The careful reader who also had the information paper might conclude that these were skilful allusions to the AHEC's following comment (which is not part of any guidelines):Could the research be undertaken without breaching the IPPs?
IECs should consider whether the purpose of the research could be achieved using de-identified information. If IECs think that the use of de-identified information would be feasible and practical, this should be negotiated with the researcher. Similarly, IECs should consider whether it is reasonable for the research to proceed without the consent of the individuals concerned.
The 1991 guidelines were a little more blunt:
Where consent has not been given or is not proposed to be given for the collection or disclosure of personal information by a Commonwealth agency, the IEC must be satisfied that there are sufficient grounds for not seeking that consent. (guideline 3.6).
While this does not provide any guidance as to when 'sufficient grounds' do and do not exist at least it is explicit acknowledgment of the issue in guidelines themselves.
The new draft seems to be bending over backwards to avoid telling medical researchers that they are obliged to take consent seriously. Is it likely that any IEC would now refuse to approve a research proposal on the grounds of lack of consent - would they read between the lines? A problem for the AHEC is that, if it did say anything meaningful about when consent did and did not need to be obtained, there would probably be few reasons to limit the application of these comments to research using Commonwealth agency information, so it would be likely to be controversial with all medical researchers.
Perhaps these comments are too harsh - perhaps no medical research using identified information goes ahead in Australia without the consent of the individuals concerned unless there are overwhelming practical problems in obtaining it, and only then for research where the public interest clearly outweighs the privacy concern at being a compulsory research subject. In the absence of evidence, it is difficult to just assume this is so.
It should also be stressed that the rest of Guideline 3 (concerning the factors to be considered by IECs in determining whether an IPP-breaching research proposal is justified) is exemplary in its consideration for the interests of the persons that the information is about.
For the reasons set out above, most of the other guidelines are, from a privacy perspective, in the nature of a 'mopping up' operation (though an important one) after the crucial decisions as to whether a privacy invasion will occur have been taken.Repeal s 95?
The s 95 process is an aberration in the Privacy Act. All other exemptions from the operation of particular IPPs are dealt with through the Public Interest Determination process (Pt VI) which involves three major differences from s 95: (a) Determinations (exemptions) are drafted by the Commissioner, not the agency concerned or the users of the information; (b) any Determinations are disallowable instruments, so Parliament has the final say as to whether they are in the public interest; and (3) there is a compulsory process of public submissions and hearings.

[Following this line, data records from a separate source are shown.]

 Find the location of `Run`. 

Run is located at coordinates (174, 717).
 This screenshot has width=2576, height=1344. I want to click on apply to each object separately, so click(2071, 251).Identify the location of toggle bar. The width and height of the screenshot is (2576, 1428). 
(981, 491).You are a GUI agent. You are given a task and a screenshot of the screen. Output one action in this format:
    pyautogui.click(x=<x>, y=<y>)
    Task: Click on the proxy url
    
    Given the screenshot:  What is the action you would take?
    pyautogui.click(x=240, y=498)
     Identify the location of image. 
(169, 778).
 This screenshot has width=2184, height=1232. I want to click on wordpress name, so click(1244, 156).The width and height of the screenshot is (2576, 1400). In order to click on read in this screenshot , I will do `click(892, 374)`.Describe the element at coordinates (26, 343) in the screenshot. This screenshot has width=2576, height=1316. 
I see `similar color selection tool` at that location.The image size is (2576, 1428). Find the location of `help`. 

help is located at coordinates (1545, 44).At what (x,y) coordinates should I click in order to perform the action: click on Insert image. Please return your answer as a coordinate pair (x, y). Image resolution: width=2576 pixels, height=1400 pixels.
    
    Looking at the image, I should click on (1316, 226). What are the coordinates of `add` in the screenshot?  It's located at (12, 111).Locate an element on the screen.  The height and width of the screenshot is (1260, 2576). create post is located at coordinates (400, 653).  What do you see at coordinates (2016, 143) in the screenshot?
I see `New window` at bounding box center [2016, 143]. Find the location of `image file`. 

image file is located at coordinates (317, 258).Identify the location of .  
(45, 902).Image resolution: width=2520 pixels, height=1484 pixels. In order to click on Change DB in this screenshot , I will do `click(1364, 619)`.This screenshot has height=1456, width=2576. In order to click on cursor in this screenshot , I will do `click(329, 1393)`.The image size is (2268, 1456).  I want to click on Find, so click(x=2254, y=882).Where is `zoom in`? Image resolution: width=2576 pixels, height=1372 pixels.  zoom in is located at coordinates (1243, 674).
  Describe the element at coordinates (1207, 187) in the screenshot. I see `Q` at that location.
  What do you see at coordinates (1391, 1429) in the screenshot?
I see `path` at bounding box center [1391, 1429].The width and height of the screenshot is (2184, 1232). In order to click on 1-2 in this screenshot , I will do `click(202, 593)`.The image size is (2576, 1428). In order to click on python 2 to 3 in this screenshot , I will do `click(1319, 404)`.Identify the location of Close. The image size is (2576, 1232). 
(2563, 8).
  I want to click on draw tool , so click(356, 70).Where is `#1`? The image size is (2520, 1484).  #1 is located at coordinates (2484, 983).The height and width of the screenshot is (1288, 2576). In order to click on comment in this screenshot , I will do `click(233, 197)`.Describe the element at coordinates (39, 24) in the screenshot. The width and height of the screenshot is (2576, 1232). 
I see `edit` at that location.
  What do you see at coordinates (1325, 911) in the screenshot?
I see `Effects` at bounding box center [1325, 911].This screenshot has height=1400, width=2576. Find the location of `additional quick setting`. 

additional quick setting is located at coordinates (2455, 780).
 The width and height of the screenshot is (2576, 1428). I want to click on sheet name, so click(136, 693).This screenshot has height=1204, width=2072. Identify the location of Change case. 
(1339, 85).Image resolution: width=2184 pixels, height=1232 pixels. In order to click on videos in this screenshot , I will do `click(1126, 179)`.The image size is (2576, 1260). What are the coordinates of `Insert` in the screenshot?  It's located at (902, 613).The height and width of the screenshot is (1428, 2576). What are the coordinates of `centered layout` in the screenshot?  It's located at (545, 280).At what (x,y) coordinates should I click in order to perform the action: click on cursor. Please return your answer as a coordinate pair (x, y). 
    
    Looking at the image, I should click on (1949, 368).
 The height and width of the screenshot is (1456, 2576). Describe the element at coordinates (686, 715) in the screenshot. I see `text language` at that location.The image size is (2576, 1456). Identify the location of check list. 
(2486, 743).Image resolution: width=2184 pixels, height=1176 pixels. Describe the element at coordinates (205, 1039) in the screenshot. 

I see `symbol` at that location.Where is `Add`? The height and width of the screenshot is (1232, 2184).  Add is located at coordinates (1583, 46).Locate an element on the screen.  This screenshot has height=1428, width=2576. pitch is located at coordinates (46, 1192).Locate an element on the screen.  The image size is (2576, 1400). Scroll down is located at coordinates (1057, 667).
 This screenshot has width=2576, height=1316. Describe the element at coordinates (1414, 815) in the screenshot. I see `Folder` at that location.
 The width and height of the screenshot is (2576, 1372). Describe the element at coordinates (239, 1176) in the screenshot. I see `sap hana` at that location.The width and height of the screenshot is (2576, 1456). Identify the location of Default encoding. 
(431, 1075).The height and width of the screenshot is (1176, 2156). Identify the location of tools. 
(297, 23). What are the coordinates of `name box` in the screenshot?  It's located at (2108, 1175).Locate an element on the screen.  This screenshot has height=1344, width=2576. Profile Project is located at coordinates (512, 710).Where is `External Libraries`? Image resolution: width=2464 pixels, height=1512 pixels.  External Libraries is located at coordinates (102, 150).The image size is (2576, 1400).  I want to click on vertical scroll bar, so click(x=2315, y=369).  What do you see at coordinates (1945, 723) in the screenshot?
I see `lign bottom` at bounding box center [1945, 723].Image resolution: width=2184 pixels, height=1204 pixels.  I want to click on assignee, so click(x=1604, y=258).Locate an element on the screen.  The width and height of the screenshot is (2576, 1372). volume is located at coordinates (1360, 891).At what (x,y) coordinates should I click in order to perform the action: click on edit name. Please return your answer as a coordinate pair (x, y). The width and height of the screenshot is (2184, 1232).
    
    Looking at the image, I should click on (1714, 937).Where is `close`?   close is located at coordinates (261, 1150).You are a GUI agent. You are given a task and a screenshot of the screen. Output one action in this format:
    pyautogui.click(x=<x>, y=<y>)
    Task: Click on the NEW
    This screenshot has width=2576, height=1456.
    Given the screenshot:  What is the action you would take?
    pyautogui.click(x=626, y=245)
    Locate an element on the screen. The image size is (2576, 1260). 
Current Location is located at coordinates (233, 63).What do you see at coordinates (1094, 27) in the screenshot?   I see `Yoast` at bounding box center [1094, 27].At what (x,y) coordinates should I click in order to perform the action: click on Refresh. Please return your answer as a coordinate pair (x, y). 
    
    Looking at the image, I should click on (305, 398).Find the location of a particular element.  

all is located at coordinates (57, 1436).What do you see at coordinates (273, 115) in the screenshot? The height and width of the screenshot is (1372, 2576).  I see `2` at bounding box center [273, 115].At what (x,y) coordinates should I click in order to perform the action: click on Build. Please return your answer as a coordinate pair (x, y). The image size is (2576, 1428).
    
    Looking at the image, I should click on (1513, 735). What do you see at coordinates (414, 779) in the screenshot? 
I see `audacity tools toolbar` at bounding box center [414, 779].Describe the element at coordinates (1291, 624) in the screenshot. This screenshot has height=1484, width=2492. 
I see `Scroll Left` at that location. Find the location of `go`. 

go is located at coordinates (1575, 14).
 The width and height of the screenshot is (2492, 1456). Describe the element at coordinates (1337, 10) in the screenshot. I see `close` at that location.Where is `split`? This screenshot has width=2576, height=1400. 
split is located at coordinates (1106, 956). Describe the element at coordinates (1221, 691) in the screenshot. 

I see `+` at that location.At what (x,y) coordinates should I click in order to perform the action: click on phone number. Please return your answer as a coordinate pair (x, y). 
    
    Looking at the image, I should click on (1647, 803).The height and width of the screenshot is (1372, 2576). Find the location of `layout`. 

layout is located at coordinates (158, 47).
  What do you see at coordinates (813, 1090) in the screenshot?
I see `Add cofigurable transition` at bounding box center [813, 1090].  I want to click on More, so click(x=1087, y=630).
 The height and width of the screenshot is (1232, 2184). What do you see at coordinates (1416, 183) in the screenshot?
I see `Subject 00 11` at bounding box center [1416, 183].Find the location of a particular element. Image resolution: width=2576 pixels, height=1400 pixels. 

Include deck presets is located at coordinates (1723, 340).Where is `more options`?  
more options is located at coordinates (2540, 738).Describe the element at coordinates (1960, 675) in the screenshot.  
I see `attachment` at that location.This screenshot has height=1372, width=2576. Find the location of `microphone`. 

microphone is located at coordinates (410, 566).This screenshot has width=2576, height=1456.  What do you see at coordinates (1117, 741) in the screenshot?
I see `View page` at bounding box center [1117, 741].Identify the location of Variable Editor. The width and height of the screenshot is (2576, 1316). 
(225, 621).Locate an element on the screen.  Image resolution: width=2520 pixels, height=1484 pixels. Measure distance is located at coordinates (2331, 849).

The Pt VI procedures are far from perfect. They need amendment to allow parties other than agencies to seek exemptions from the IPPs, so agencies cannot use them as a form of 'Official Secrets Act'. They also need a procedure for emergency determinations to be made, with ex-post-facto confirmation after proper consultation.
The NHMRC Guidelines are an object lesson in why the s 95 model should not be followed when other sectors are brought within the scope of the Privacy Act. It might be better if s 95 were repealed, Pt VI amended, and the whole medical research guideline process put more squarely within the Privacy Commissioner's responsibilities. NHMRC and AHEC would still of course play the major role but they should not run the process.